== Stated problem 1 ==
Copy the part of the essay about hometown ties between "The other thing" and "kind of thing.", inclusive.
== Stated problem 2 ==
Translate this sentence from the essay about hometown ties into Spanish: "But all of them see each other all the time; I think that's the difference."
== Stated problem 3 ==
Write the next part of the essay about hometown ties, picking up after its final sentence.

== Passage ==
------------------------------------------------------------
But that day never came, even though at one time, it was most definitely supposed to.

Though I have not lived in a small town in over 20 years, somewhere deep down in this jaded city dweller’s heart, I am still a small town girl. There was a small number of us that left for college elsewhere after high school, though several of those that left did eventually return. Most of my friends and acquaintances, however, are still there and never left.

Consequently, when I find myself back home, two things always happen: one, I’m reminded that they all think I’m crazy to have stayed in Memphis. I think this is just me, rather than others who left town years ago – if I’d remained in Murfreesboro/Nashville instead or gone permanently to Knoxville/Maryville, I don’t think the issue would be quite the same. Memphis, however, is like the big bad awful city of crime and other negative things to most of them, and I just won’t even go further into that right now or this post would be 50 miles longer and go off on a whole other secondary subject. Let’s just say Memphis is bad and scary to them, OK to visit but they wouldn’t wanna live here, and leave it at that. So therefore, I’m crazy for staying here, especially for 20 years.

The other thing that inevitably happens – and I don’t even have to be there in town, if there’s someone here in Memphis or anywhere else that I went to high school with, it always comes up – is that my high school sweetheart’s name comes up in conversation. Sometimes it’s directly asking where he is and what he’s doing these days (I do know, although there’s no logical reason anyone should expect that I would know that). Sometimes it’s just brought up as an offhand comment or remembrance that has nothing to do with me; sometimes it’s a little more involved with me, like, “Remember when y’all went to (wherever) with us?” That kind of thing.

It’s like this parallel universe there, where my name and his will always be inextricably linked. They see me, they think of him too. I wonder if they do the same thing when they see him (which is much less than they see me, in general – he’s been several states away for many years now). I am guessing that most of them do, if not all. I think they probably don’t ask him about me nor mention me at all though. Probably mainly because so many of them wanted to string him up and tar and feather him when we split up, and after all these years, they’ll be pleasant to him, no doubt, but they’re still holding a grudge. They’ve got my back, even though I never asked for it nor expected it, nor have felt it even necessary for a couple of decades.

It’s a little bit odd that this word/name-association continues after all these years if you look at those still in my hometown, mainly because many of them are on their second and third, and even a few on their fourth, marriages. And some of them have married folks that I never in a million years would have guessed they’d have wound up together. Those people have become mentally disassociated with their past lives and past relationships, in the minds of others around them. This type thing doesn’t generally happen with them. At least I think so. But all of them see each other all the time; I think that’s the difference.

The difference with me is they don’t see me but maybe once, twice a year if even that much. And actually, admittedly, I’m kind of guilty of the same thing – even if I don’t say anything about that person from the past, I see so-and-so and I immediately think of whoever it was they were with way back when.
------------------------------------------------------------
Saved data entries
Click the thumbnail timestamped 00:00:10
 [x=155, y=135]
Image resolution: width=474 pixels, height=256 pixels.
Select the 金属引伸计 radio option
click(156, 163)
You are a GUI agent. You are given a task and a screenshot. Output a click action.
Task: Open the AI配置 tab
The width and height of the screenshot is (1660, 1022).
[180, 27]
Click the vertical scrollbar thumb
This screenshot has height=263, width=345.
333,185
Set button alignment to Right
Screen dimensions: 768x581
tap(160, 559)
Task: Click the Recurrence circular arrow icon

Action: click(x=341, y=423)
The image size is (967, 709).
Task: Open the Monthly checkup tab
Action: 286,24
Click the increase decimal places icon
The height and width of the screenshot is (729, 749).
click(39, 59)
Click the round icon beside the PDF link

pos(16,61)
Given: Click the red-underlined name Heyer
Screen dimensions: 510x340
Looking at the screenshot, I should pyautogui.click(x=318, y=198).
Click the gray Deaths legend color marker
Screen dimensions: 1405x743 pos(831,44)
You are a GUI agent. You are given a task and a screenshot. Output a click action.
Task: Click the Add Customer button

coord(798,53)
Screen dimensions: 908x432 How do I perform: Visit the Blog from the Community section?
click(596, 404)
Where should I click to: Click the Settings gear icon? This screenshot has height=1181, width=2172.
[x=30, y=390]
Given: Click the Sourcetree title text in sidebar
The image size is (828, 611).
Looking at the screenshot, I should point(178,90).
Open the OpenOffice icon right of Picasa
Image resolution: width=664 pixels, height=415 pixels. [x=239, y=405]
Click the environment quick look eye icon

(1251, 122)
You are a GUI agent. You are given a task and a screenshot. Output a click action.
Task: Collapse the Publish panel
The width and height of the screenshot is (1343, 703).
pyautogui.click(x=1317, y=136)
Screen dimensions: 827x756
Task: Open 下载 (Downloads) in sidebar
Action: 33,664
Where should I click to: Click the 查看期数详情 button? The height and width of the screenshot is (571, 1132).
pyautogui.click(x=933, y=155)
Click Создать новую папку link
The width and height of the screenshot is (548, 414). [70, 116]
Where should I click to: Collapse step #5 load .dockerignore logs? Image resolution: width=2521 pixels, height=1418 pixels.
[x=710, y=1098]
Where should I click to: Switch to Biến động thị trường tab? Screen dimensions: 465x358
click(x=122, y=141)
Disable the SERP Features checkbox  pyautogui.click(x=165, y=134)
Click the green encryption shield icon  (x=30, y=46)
------------------------------------------------------------
== Output 1 ==
The other thing that inevitably happens – and I don’t even have to be there in town, if there’s someone here in Memphis or anywhere else that I went to high school with, it always comes up – is that my high school sweetheart’s name comes up in conversation. Sometimes it’s directly asking where he is and what he’s doing these days (I do know, although there’s no logical reason anyone should expect that I would know that). Sometimes it’s just brought up as an offhand comment or remembrance that has nothing to do with me; sometimes it’s a little more involved with me, like, “Remember when y’all went to (wherever) with us?” That kind of thing.

== Output 2 ==
Pero todos ellos se ven todo el tiempo; creo que esa es la diferencia.

== Output 3 ==
I don’t know, maybe we ALL do it, and I just don’t know this. Maybe everyone, in the back of everyone else’s mind, is inextricably linked with whoever from their past, in some weird small town way. I just know I’m the one, and seemingly about the only one, who always gets asked about him, or he’s mentioned when I’m around. At least I never hear anyone else get asked some of the things I do, or hear their high school sweetheart’s name dropped every single time like always happens to me.

But that might be, I’m going to guess again, because I am just about the only one left who has never gotten married or had kids. There might be one or two others left, but I’m probably the only one who actually is seen at some hometown functions from time to time.

And that’s the other thing about this whole dynamic. Besides thinking I’m crazy (maybe the better word here is “eccentric”, heh) for never leaving Memphis in all these years, it’s that it really, really kinda bugs them that I’ve never gotten married and/or had kids. In fact, I’d go so far to say that it has often been thought, and also probably verbalized, that I “ain’t been right” since aforementioned HS sweetheart and I split up – solely because I have never gotten married and had kids, and exacerbated by the fact that I have chosen to remain in, god forbid, Memphis for so very long.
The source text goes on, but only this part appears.